= Lao grammar =

Grammar of the Lao language

Lao is generally a subject–verb–object language, but emphasis can move the object to the beginning of a sentence. The language lacks both agreement and case marking, but word order is very free, with predicate-argument relations determined largely through context. Lao is a right-branching language, much like other Southeast Asian languages and, to a lesser extent, Romance languages.

==Politeness==
Since Lao culture is stratified based on the age, occupation, wealth or clout of the speaker, one must afford differing amounts of respect based on the discrepancy between one person and another.
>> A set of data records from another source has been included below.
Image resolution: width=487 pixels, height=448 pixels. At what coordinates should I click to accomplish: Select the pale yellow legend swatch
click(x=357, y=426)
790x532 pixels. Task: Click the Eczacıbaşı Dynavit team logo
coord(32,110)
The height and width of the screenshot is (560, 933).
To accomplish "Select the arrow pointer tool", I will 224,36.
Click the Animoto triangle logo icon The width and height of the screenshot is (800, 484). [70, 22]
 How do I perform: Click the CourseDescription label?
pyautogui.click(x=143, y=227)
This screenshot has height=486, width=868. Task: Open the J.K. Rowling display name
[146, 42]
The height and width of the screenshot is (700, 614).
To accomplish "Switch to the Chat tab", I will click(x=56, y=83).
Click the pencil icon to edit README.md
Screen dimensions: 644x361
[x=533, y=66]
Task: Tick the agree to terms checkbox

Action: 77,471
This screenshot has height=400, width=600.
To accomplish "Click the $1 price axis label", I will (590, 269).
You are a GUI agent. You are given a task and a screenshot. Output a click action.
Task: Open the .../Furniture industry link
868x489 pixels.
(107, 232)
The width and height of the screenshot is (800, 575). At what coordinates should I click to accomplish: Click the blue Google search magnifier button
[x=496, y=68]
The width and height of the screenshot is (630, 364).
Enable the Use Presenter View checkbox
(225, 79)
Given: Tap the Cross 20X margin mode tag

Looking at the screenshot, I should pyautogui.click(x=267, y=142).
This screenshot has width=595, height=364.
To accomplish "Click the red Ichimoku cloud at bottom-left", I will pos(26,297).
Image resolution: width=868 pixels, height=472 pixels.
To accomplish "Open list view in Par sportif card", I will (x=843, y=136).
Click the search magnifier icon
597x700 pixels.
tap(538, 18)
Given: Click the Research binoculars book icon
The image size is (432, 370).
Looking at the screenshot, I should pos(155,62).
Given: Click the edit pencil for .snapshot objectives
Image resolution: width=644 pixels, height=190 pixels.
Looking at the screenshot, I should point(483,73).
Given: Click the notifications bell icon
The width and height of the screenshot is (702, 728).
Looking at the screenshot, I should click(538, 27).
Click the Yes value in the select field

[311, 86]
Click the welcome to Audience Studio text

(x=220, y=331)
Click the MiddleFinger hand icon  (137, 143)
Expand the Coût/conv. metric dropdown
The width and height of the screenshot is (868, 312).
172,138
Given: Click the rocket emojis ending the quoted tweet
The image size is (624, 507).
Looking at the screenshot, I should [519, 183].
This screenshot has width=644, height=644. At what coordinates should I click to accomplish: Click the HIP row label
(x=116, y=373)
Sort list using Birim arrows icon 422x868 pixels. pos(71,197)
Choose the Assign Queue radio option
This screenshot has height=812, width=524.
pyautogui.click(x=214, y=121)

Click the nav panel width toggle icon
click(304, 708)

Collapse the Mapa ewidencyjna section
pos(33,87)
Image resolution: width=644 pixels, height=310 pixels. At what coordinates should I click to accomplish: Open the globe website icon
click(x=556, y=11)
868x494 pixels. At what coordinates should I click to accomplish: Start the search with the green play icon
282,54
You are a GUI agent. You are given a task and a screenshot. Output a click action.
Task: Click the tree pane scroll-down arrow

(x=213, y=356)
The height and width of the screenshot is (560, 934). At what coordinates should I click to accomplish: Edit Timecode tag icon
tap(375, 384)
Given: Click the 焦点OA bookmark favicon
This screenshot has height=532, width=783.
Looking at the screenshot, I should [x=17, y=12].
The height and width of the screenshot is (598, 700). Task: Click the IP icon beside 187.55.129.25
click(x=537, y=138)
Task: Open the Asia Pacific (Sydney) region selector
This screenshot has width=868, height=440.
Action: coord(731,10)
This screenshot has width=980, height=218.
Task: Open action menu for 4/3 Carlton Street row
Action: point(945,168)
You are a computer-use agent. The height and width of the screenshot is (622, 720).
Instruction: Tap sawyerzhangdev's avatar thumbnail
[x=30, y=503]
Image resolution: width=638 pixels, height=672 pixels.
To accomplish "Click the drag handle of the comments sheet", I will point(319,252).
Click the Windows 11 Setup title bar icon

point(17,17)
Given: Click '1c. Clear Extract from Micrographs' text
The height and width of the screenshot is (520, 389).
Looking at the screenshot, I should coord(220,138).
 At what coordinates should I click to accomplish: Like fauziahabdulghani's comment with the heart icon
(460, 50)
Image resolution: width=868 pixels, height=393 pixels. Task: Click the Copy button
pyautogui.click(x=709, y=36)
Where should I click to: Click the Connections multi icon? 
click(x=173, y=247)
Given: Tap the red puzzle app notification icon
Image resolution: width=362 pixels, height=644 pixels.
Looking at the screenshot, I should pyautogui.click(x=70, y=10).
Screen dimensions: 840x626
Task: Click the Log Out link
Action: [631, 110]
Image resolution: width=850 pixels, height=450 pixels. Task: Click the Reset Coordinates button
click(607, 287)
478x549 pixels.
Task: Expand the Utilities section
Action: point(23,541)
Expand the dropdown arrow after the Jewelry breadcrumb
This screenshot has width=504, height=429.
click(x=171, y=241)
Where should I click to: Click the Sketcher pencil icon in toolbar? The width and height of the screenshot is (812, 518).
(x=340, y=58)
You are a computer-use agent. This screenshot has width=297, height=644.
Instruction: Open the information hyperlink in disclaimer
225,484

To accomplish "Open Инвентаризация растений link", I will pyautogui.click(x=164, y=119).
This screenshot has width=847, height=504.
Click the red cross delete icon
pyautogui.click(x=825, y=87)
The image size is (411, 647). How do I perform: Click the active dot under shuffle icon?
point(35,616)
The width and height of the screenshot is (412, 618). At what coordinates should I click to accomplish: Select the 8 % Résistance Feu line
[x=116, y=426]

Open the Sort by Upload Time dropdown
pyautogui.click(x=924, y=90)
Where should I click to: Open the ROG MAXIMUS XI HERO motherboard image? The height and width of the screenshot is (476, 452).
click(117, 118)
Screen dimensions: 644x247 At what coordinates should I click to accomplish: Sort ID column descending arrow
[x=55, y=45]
That affects language as well; to make language more polite, more formal language, including of pronouns (which can otherwise be dropped) and more formal versions of them, and sentence-ending particles can be used. Also, ending particles also serve to soften and make one's speech more polite.
- ແດ່ (dé //dɛ̄ː//)
In addition to ending most general statements and the softening of imperatives and requests, it is also used to intensify the meaning (especially of adjectives and adverbs) more politely, to make the use of demonstrative pronouns more polite, or to indicate a certain amount or some extent of something.
- ເດີ (deu //dɤ̀ː//) or ເດີ້ (deu //dɤ̂ː//) or ເດ (dè/de //dèː//)
They are used as a more intensive version of ແດ່, thus giving requests and demands more urgency and are used for statements that tend to be more emphatic. They are, therefore, not as polite. ເດ also has the sense of and what about or to indicate an equivalent to this as a demonstrative pronoun.

==Nouns==
Nouns are not marked for plurality, gender, or declension but may be single or plural. Unlike in English, nouns are not marked with articles. Measure words or classifiers (ລັກສະໜະນາມ, laksana naam //làk.sáʔ.náʔ náːm//) are often used to express plurals, as classifiers must be used to count objects, but the noun itself remains unchanged.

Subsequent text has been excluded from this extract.